**What the exercise asks**
For every line in the entries that contains "agent", show the whole line.

**Supplied data**

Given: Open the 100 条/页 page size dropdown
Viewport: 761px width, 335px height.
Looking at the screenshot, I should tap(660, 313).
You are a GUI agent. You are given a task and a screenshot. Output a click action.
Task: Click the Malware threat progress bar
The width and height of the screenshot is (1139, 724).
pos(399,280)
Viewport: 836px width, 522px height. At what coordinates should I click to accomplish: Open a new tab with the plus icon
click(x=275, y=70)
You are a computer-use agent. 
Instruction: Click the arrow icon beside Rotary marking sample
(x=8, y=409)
==
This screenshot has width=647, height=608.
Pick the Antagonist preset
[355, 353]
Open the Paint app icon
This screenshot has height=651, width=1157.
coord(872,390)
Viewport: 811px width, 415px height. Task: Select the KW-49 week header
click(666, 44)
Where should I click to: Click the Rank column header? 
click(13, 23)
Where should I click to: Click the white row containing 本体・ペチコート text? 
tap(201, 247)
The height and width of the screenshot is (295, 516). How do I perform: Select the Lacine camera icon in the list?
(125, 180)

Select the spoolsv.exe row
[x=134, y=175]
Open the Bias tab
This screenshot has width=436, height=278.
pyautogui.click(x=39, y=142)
---
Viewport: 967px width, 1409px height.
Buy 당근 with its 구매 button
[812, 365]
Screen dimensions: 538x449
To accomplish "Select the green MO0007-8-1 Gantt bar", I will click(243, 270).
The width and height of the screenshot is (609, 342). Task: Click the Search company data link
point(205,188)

**Exercise result**
You are a GUI agent. You are given a task and a screenshot. Output a click action.
You are a computer-use agent. 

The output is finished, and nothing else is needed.